The European seabass (Dicentrarchus labrax) is a teleost remarkably adapted to a wide range of water salinity, through osmoregulatory mechanisms, mainly operating in the gills and the intestine. As an important aquaculture species, its rearing in low-salinity conditions offers benefits for its inland culture. However, this demands a full comprehension of the European seabass osmoregulatory mechanisms and its response to acclimation protocols. The purpose of this study was to evaluate different acclimation protocols in terms of osmoregularity and stress response, following transferring of European seabass juveniles from seawater to freshwater. In addition, nutrient absorption was also examined since drinking rates are sensitive to salinity. The acclimation challenge was applied through three protocols: direct transfer (0 h) to freshwater, gradual transfer during 3 h and during 72 h.
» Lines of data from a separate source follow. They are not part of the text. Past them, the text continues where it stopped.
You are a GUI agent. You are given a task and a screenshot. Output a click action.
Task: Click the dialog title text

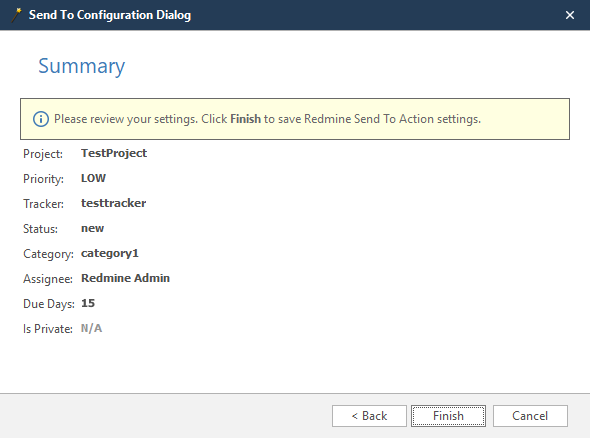tap(110, 15)
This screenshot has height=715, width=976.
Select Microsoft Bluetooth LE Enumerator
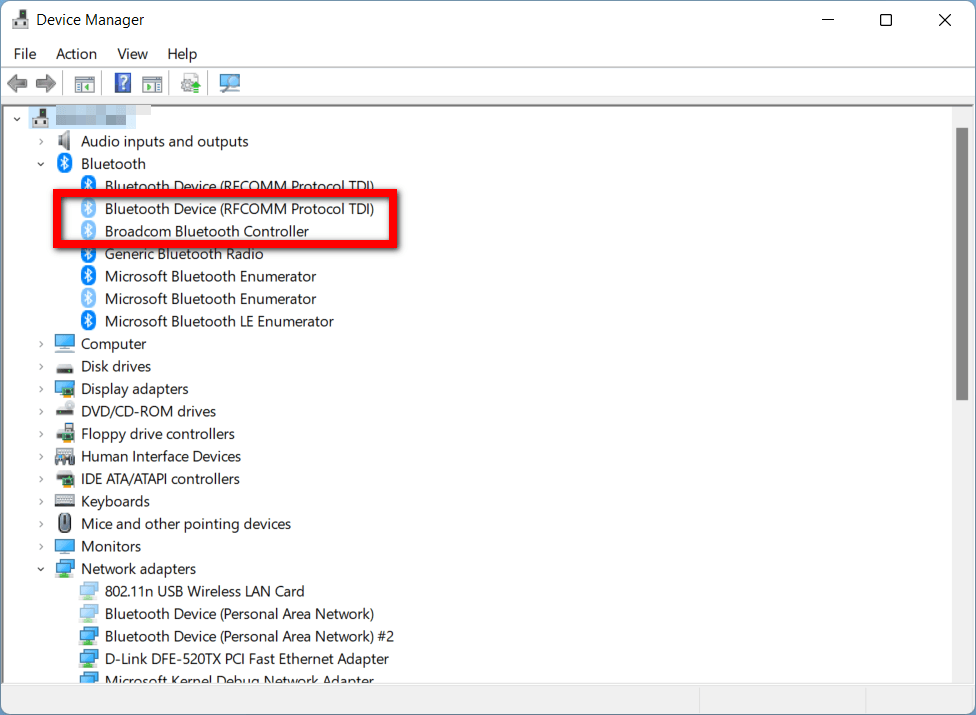pyautogui.click(x=219, y=322)
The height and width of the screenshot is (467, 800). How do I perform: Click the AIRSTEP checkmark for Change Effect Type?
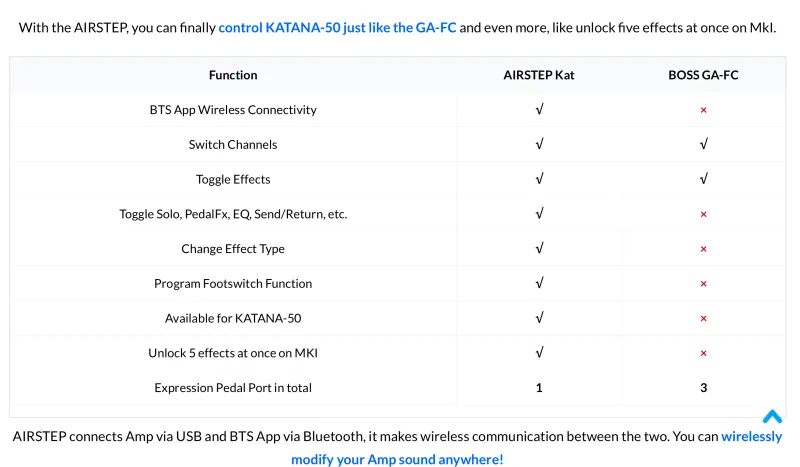539,248
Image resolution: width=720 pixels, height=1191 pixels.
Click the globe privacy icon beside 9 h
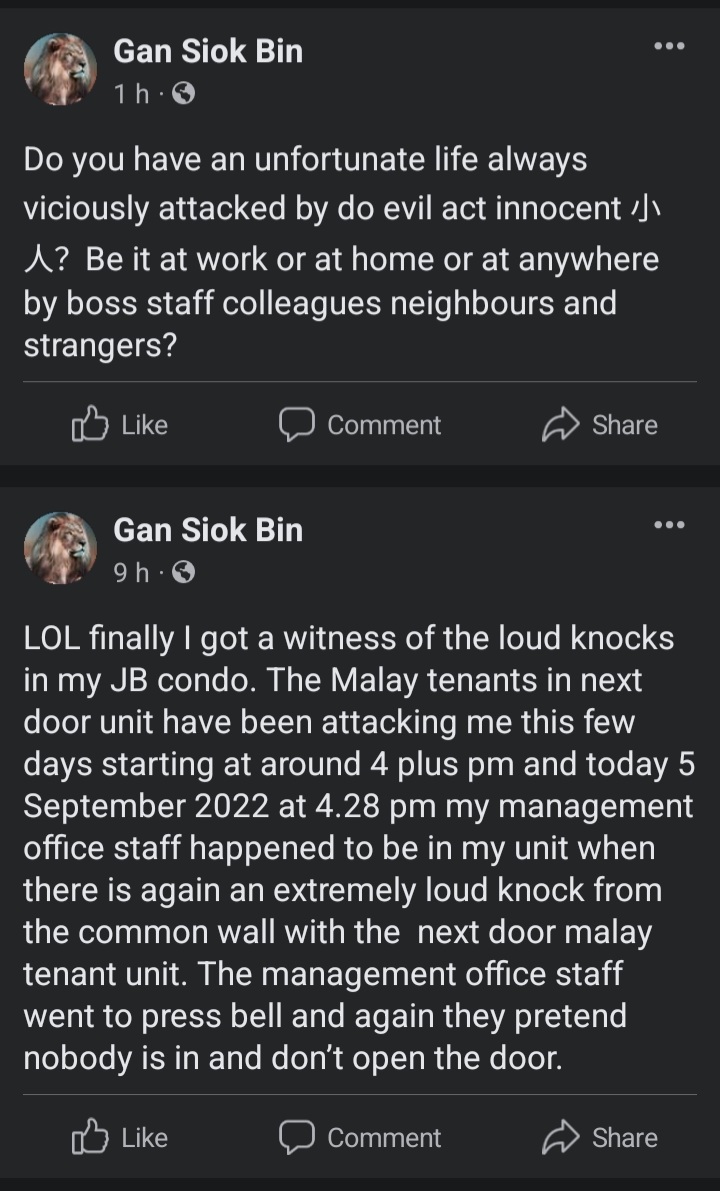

The short- (1 h after complete change to freshwater) and long-term effects (after 2 months) of each acclimation protocol were evaluated by assessing the expression of 1. The osmoregulatory genes: Na+/K+-ATPase α1, Na+/K+/2Cl− 1 co-transporter, aquaporins 1 and 3, and the cystic fibrosis transmembrane conductance regulator; 2. The heat shock protein 70 gene; 3. The peptide transporter genes corresponding to PepT1a, PepT1b and PepT2. The short-term acclimation response was pronounced in both gills and the intestine affecting stress-, osmoregulatory- and nutrient-related gene expression. Long-term effects were only evident in the intestine. Direct transfer in freshwater mainly induced a long-term stress response, while the short-term effect was more pronounced in the 3 h-transfer, potentially due to handling. Our results suggest that although the European seabass can withstand direct transfer to low-salinity conditions, a gradual transfer is recommended to prevent long-term stress effects.